● **Selected passage**:
..............................

# Browing A-bolt .300 wsm or rugar m77 2 stainless



## UMDhunter (Oct 4, 2007)

I have a rugar m77 2 with a bushnell firefly scope. my brother-in-law just got a browing .300 wsm he absolutly loves it. i havent quite had a chance to shoot it yet but he wants to go hunting out west. so that got me thinking about getting more hunting equipment. i just got a gun safe that houses 32 "tall" guns or around 24 with scopes. i got a good deal on it but it is making me want to fill it with guns. so i was thing about getting a browning .300 wsm A-bolt with a bushnell range finder laser scope (6x12x40) i think. any thoughts on this let me know thanks


----------



## UMDhunter (Oct 4, 2007)

i forgot to mention that the ruger is a 30.06


----------



## iwantabuggy (Feb 15, 2005)

I am not a Ruger fan, so I'd recommend the Browning over the Ruger any day of the week. I have recently shot a few and was quite impressed. I personal have 4 Savages and a Remington. All of the Savages are sub MOA guns. The REM is not. If you can afford it, the Browning is a very good gun, for my money, I'll go with the Savage which isn't quite as nice, but will cost less and be just as accurate.

As for scopes, I don't know anything about Bushnell's range finding scope, but I do have a Bushnell ARC range finder and so far, I like it a lot. It is the best range finder I personally have seen in the field. I don't know what the MOA for adjustment is on the Bushnell, but the Nikon range finding scope is 1/2 MOA adjustments and I doubt if I would ever be able to live with that. I have several scopes with 1/4 MOA adjustments, but the ones I prefer are my Nikon Buckmaster 6-18x40SF and my Bushnell 4-16x40AO. Both of these have 1/8 MOA adjustments. If the Bushnell is 1/4 or less, it might be work out okay, but here is what I do.

..............................

● **To do**: Repeat word for word the part of the rifle thread starting at "As for scopes, I" and ending at "is what I do.".

● **Data on locating visible targets**:
..............................

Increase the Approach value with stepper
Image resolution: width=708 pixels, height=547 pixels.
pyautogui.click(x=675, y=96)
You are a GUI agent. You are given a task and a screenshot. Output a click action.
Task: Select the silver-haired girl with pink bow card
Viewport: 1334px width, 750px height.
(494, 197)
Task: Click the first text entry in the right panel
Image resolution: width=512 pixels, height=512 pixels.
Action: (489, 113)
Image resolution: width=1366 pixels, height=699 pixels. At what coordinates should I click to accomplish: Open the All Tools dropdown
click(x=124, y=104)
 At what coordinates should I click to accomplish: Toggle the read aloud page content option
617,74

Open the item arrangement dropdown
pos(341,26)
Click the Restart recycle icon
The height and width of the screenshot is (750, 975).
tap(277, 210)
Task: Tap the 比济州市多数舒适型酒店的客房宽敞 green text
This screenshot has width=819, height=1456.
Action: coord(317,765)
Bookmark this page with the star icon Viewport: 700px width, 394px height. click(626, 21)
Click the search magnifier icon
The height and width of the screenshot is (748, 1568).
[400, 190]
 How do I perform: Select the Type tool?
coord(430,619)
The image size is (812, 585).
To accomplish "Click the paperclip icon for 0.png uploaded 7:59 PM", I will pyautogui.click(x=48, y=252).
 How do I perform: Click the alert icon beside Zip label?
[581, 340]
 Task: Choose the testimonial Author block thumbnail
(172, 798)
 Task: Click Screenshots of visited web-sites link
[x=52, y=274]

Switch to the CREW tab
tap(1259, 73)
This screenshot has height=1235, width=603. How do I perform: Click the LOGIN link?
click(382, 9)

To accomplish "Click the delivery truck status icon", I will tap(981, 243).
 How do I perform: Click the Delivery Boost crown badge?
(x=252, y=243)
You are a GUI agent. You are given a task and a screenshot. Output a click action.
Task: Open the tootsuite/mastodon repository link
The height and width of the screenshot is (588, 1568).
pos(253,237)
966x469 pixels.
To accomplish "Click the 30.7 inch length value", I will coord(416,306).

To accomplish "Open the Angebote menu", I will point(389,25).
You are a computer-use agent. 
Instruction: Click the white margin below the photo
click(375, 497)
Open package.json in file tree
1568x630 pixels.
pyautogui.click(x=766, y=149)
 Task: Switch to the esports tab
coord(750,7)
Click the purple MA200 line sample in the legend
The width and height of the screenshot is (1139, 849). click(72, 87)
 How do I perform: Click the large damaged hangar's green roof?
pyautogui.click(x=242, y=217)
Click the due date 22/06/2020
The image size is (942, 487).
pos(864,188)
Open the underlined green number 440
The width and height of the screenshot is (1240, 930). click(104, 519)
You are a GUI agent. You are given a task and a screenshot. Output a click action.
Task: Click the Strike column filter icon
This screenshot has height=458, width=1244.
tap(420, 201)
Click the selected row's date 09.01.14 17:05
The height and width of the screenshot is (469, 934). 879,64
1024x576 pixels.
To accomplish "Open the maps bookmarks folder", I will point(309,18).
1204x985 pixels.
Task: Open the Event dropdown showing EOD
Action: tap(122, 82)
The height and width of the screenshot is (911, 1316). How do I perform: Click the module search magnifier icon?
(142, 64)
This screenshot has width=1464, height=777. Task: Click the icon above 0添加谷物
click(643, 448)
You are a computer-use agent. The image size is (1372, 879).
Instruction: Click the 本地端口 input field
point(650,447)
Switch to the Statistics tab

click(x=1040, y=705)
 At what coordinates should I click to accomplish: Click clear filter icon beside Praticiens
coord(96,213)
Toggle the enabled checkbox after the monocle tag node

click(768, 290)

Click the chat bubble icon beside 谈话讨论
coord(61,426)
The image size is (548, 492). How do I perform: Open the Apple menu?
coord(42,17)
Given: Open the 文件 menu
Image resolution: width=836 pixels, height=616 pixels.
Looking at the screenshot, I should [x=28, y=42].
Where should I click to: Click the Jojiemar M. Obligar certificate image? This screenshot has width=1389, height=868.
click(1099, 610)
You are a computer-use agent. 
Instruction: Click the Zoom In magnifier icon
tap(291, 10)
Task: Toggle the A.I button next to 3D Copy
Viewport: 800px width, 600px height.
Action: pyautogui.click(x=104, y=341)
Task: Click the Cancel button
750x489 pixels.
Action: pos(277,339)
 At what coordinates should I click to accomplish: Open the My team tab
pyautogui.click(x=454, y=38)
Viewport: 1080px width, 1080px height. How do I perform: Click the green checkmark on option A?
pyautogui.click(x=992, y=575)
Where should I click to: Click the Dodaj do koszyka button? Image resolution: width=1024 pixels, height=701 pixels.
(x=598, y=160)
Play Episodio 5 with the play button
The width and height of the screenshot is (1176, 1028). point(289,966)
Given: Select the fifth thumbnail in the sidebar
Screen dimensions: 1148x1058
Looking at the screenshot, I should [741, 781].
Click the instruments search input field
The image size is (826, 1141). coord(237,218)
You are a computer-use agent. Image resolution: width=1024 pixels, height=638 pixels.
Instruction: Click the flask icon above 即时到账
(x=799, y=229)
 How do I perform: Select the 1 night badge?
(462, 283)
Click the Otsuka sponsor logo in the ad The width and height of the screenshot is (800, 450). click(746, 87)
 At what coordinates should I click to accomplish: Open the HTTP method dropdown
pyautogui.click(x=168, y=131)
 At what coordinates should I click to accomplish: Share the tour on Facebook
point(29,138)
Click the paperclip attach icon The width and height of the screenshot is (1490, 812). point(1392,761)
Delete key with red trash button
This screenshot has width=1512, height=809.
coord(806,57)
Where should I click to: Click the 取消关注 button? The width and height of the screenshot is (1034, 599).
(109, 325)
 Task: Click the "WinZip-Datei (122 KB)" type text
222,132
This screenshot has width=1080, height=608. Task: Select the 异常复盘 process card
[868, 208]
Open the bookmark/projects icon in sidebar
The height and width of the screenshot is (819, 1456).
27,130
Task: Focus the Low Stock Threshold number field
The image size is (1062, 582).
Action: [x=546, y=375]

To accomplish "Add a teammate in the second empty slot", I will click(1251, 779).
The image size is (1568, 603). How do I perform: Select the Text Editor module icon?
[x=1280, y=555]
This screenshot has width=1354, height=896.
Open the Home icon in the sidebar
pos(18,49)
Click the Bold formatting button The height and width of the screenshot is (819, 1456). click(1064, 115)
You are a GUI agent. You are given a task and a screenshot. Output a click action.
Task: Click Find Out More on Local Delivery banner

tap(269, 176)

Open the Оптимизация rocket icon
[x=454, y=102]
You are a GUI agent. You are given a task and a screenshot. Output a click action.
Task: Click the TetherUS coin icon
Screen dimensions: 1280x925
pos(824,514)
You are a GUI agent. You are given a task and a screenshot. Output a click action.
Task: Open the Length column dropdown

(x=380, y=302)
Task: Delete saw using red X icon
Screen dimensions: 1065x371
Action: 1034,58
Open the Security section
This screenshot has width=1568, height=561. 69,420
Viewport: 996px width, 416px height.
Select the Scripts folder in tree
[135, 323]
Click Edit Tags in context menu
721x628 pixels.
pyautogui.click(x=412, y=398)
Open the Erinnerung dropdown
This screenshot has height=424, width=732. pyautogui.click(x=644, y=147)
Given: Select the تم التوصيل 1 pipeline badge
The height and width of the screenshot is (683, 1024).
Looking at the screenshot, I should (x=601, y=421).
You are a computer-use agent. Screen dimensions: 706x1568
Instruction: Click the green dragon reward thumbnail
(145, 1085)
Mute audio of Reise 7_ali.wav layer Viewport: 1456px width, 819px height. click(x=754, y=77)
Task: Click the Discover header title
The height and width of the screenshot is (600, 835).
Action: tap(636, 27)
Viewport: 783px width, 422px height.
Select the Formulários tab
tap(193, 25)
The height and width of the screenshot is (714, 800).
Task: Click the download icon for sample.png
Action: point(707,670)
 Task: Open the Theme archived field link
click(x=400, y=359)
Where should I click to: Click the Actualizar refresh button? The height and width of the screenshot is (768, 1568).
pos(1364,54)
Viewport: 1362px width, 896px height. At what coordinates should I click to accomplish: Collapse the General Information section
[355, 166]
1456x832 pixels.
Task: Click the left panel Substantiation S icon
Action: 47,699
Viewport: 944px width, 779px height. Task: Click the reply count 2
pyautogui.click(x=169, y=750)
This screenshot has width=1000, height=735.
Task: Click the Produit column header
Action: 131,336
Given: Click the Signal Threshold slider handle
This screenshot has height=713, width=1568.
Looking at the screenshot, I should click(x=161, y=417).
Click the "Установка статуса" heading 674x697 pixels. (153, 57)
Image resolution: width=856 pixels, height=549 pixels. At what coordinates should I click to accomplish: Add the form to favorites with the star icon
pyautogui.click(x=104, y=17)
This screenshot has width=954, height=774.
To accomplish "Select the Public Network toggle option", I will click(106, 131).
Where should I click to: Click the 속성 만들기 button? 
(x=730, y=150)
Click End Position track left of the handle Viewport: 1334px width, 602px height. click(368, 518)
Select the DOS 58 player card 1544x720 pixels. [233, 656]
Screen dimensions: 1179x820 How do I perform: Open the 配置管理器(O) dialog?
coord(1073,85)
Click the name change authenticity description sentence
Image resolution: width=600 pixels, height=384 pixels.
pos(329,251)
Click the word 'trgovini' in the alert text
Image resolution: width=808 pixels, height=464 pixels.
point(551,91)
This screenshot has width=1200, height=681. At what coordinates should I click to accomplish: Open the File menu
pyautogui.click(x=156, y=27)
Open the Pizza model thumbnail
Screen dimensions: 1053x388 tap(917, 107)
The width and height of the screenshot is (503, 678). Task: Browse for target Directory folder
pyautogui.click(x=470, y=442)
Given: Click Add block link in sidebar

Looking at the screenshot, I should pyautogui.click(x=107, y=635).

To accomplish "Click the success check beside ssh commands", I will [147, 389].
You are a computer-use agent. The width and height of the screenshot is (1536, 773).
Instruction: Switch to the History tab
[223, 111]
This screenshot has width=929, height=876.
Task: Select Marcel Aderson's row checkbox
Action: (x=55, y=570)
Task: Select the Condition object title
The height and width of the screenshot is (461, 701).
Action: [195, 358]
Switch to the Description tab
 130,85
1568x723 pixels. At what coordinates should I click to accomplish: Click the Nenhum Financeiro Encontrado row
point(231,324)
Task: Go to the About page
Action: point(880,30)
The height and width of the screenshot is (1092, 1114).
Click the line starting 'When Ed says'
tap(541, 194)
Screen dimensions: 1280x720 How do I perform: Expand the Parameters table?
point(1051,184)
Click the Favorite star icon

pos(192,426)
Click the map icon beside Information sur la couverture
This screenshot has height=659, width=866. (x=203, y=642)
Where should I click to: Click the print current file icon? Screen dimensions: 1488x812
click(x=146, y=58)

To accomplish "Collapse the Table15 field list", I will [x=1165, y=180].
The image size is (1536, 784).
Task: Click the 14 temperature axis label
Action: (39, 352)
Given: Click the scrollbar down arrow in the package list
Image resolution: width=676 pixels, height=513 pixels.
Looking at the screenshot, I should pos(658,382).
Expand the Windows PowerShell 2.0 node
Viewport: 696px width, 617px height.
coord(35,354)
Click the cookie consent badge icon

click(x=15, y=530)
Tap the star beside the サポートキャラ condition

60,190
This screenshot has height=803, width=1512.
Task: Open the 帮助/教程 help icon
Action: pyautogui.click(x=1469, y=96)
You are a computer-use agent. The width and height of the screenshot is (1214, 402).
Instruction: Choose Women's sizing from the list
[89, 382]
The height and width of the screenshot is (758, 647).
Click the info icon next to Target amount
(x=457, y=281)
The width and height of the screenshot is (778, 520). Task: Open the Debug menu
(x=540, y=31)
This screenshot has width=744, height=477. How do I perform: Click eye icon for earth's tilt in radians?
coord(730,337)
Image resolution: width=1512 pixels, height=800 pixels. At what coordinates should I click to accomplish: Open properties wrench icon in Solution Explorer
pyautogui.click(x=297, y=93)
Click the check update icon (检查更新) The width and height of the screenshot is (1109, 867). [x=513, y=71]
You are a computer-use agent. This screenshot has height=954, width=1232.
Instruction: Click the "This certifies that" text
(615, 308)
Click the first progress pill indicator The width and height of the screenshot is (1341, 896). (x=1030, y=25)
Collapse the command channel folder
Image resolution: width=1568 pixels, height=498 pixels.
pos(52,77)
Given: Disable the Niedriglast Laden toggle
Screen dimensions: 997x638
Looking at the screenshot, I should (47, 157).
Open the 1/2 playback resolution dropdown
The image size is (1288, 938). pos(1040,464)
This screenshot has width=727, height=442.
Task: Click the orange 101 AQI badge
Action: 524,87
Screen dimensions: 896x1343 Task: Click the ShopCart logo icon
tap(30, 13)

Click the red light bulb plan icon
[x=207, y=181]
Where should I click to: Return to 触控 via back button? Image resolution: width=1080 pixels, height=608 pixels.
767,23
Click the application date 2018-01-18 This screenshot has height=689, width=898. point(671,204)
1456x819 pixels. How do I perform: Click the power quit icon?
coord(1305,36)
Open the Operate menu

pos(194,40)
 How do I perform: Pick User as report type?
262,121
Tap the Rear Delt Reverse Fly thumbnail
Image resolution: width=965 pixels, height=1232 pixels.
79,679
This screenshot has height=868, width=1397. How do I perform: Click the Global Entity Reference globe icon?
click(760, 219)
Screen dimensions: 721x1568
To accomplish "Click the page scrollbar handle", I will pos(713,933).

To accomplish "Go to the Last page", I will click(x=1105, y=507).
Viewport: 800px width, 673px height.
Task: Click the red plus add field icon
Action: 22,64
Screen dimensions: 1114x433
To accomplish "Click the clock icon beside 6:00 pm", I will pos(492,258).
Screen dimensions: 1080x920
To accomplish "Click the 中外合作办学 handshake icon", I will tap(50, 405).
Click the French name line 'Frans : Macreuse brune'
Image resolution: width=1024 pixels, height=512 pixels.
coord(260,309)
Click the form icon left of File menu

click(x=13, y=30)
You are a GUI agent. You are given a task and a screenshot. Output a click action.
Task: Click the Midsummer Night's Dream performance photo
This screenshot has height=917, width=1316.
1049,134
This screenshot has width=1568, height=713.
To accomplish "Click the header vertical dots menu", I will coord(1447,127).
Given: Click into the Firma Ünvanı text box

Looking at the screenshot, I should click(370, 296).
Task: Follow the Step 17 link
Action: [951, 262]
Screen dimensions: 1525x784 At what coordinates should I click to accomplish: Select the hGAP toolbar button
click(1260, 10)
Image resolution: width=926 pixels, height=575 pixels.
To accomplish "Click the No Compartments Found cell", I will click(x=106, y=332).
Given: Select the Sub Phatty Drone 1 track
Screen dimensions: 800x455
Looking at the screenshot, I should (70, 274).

..............................

● **Written solution**:
As for scopes, I don't know anything about Bushnell's range finding scope, but I do have a Bushnell ARC range finder and so far, I like it a lot. It is the best range finder I personally have seen in the field. I don't know what the MOA for adjustment is on the Bushnell, but the Nikon range finding scope is 1/2 MOA adjustments and I doubt if I would ever be able to live with that. I have several scopes with 1/4 MOA adjustments, but the ones I prefer are my Nikon Buckmaster 6-18x40SF and my Bushnell 4-16x40AO. Both of these have 1/8 MOA adjustments. If the Bushnell is 1/4 or less, it might be work out okay, but here is what I do.